The problem is that, as with the homemaker thing, people seem to assume that just because I'm a woman, I must be stupid. Rob is now frustrated with me because I have started making him make all the appointments for the cars. When I call up there, they're rude, and sometimes, they still call him to check to see if I can bring it up there. When he calls, they're not exactly cordial, but at least they skip the middle step. They certainly don't call me to check. Am I above my station just because I'm smart enough to take the car in for an oil check every 3,000 miles? I think that it's only happened once that we called up a repairman over to our house, and he HASN'T called Rob to make sure something's really broken. I LOVE the air conditioning man. He didn't think I was stupid. In fact, he thought I was smart enough that he signed his 25 year old daughter up for violin lessons with me for a year. I think that it is different when I'm assertive than when Rob is assertive. People are nicer to him about being assertive, but I'm going to continue to be assertive anyway.
6 comments:
The whole "homemaker" is such a double edged sword. If you stay home, you don't "contribute to society", but if you go back you let strangers raise your child. Can't win. Stop trying.
And I'm so with you on the repair people. Drives me batty. Don't have as much trouble on the cars fortunately. The repair people always try and second guess me. My response is usually something along the lines of: Hello? Who uses this thing? Do you think HE can tell you how the blamed thing works? :)
In my post today, I also wrote about my frustrations with tradesmen bothering me when my wife has asked them to do something. I think there've been more than two who haven't called me, but there's also been more than a few who have. It makes it hard for me to not say "She's not stupid, but obviously you are for calling me about this." I'm rarely if ever so blunt, but I completely agree that you have a right to be assertive. So can I be assertive and get you to call about the cars again? (just kidding)
Melissa,
Thanks for the support on the homemaker thing. I guess I don't care whether I win or lose. My kids have their mom at home, and that makes a huge difference to their lives.
I love your response to the repair people. I will have to try that next time. :)
Rob,
As for calling the car maintainance people, SOL. I've had it with them. . .
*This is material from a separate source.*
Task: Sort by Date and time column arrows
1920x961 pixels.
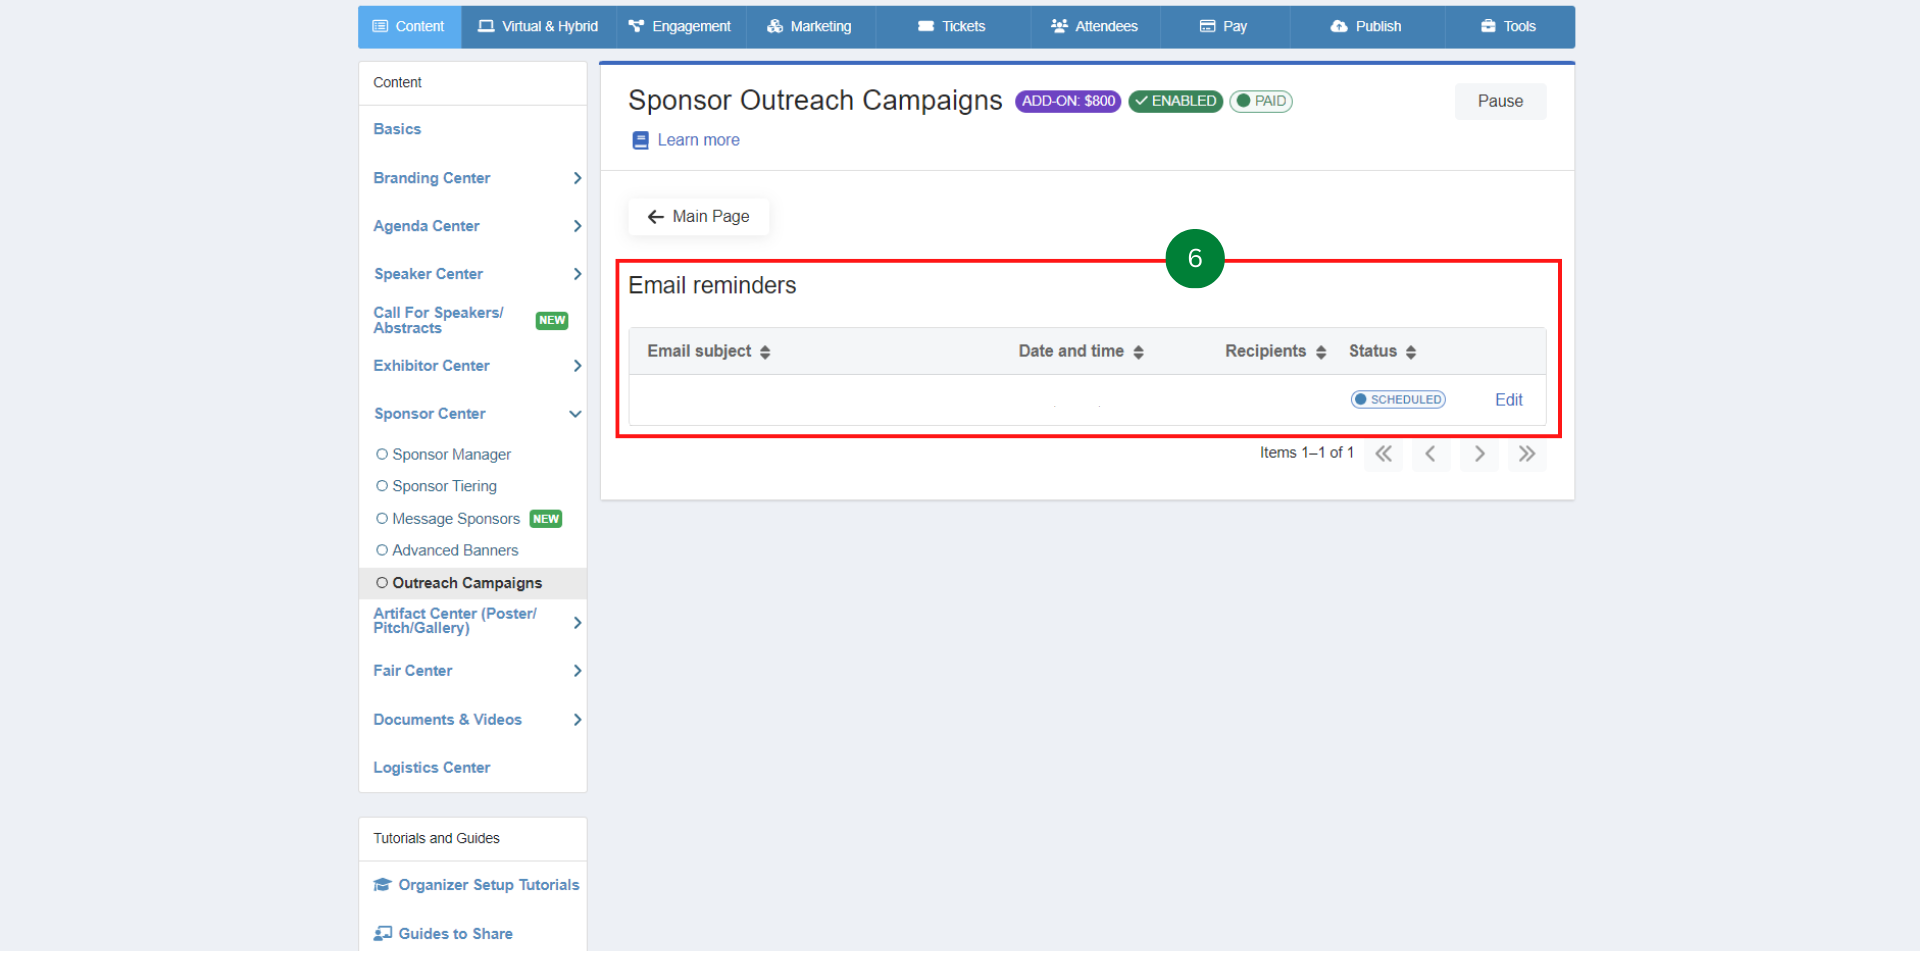Action: 1138,352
You know, my husband is a SAHD and he doesn't put down homemaker. I think he still puts down engineer as this is a temporary stay at home (which it probably is). The term homemaker is maybe a bit outdated. I would go with self-employed as your kids have hired you to care for them. If you had a career before, you could put that down as you will probably return to it once you're kids leave home (a 20 year leave of absence). I'm certainly not putting down what you do (trust me, I wouldn't trade my SAHD for anything!), just trying to give suggestions to avoid the look of disdain.
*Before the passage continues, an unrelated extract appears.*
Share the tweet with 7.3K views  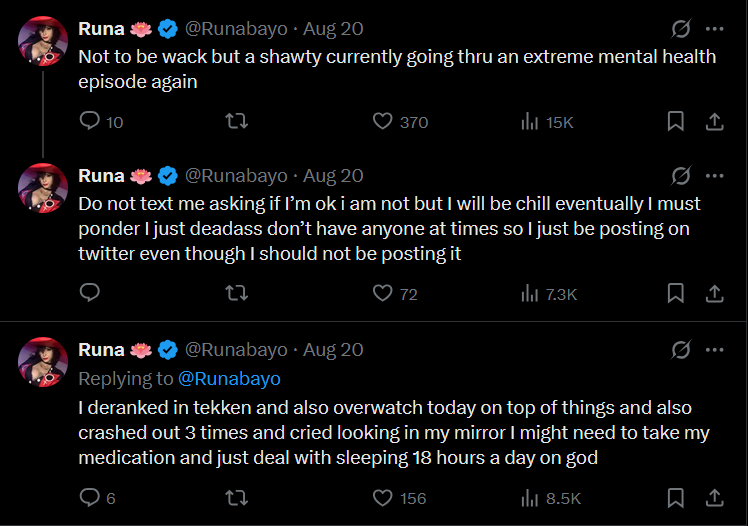pos(715,294)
I guess this another instance where I take living in Utah for granted. I do taxes here, and about half the wives are homemakers, so it isn't strange for me to be a homemaker. Just keep your chin up and realize that you are doing the best thing in the world for your family. Get a little snippy with them, maybe if you do they will be nice to the next homemaker.
I suppose you could put music teacher on there, if you want to. I don't think homemaker is anything to be ashamed of, though, and many people would agree but I think their disdain sometime stems from their own feelings of guilt over leaving their children with other caregivers. Just a thought.